Construir sets a escala 1:10 a 1:100 — económico, fotografiable y más rápido que construcción real. Método clásico pre-digital para tomas y secuencias de destrucción.
Necesitas una explosión en un rascacielos, pero no tienes el presupuesto ni el tiempo para hacer estallar un edificio real. La miniaturización fue, y sigue siendo, la respuesta. Se construye una maqueta a escala de 1:10 a 1:100, se fotografía con alta velocidad de fotogramas y efectos especiales, y luego se edita con acción real. Esto solo funciona si la óptica es correcta: la profundidad de campo, el desenfoque de movimiento, la luz, todo debe calcularse de tal manera que el ojo humano no se dé cuenta de inmediato de que es una maqueta.

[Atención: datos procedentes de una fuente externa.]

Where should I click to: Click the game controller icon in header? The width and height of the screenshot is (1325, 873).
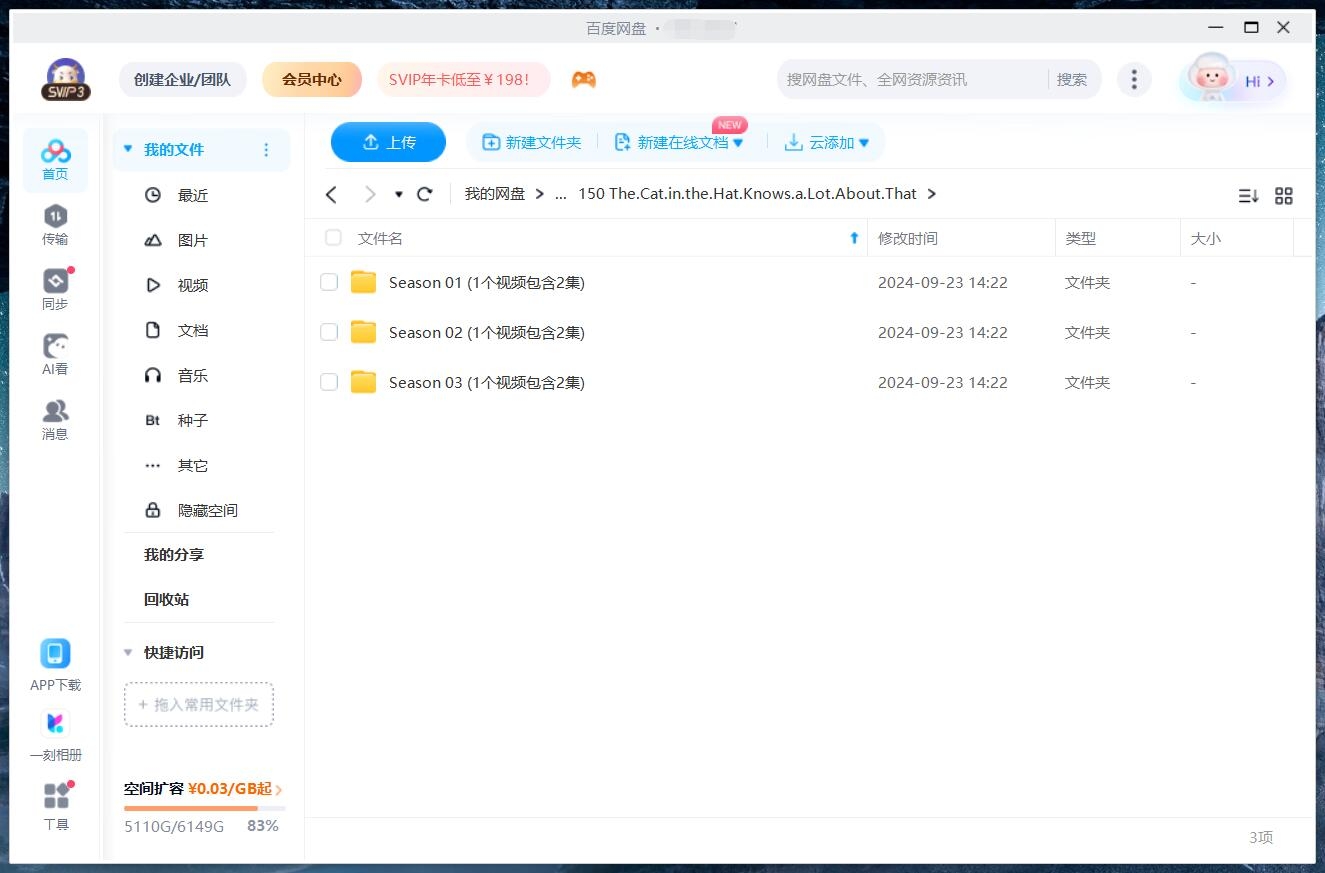pyautogui.click(x=583, y=79)
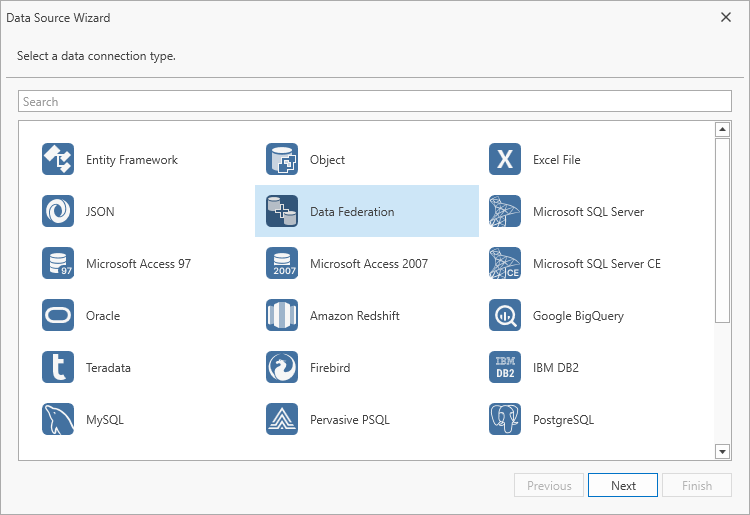Screen dimensions: 750x515
Task: Click the scrollbar up arrow
Action: tap(722, 130)
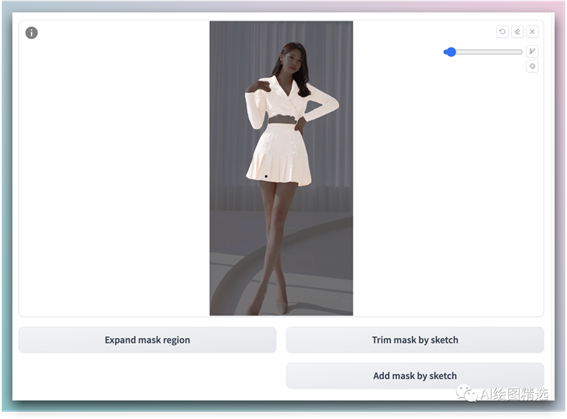Click the Trim mask by sketch button
The height and width of the screenshot is (419, 567).
(415, 340)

El lado artesanal requiere una planificación precisa. Arquitectos y modelistas trabajan según planos exactos. Los factores críticos son el material (a menudo poliestireno, madera, fibra de vidrio), la precisión de los detalles y, sobre todo, la estabilidad durante la secuencia de efectos; si los pirotécnicos incorporan explosivos, la maqueta no debe colapsar durante la toma. La cámara suele estar montada en un sistema de control de movimiento (motion control) para permitir movimientos de cámara reproducibles. Sin un movimiento sincronizado entre la maqueta y la cámara, la toma parece inmediatamente artificial. La exposición es crítica: a menudo se trabaja con aperturas de diafragma muy pequeñas para tener suficiente profundidad de campo, lo que requiere enormes cantidades de luz y genera un calor considerable, especialmente en efectos de explosión.

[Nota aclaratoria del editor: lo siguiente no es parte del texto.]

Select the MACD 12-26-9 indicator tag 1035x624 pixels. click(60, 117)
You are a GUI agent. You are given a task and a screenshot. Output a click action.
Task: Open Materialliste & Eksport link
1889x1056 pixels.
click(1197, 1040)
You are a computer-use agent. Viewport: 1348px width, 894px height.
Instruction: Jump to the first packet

Históricamente, la miniaturización fue la columna vertebral de las grandes producciones. Películas como las primeras de James Bond, "Tiburón" o "Blade Runner" vivieron de maquetas perfeccionadas artesanalmente. Hoy, en la era del motion capture y el CGI, la miniaturización se utiliza con menos frecuencia, pero no está obsoleta. Para ciertas tomas, especialmente con efectos físicos como agua, humo o explosiones, una maqueta bien construida a menudo proporciona resultados más creíbles que la simulación digital. Christopher Nolan todavía recurre a maquetas, precisamente porque, en combinación con el trabajo de composición digital (ver: Compositing), tienen una autenticidad que los efectos puramente digitales difícilmente logran.
El obstáculo práctico persiste: la miniaturización es cara, requiere mucho tiempo y necesita artesanos especializados. A cambio, proporciona en la imagen final una consistencia óptica garantizada por el control cuadro a cuadro. Sin errores de renderizado, sin fallos del simulador, solo realidad física en formato reducido.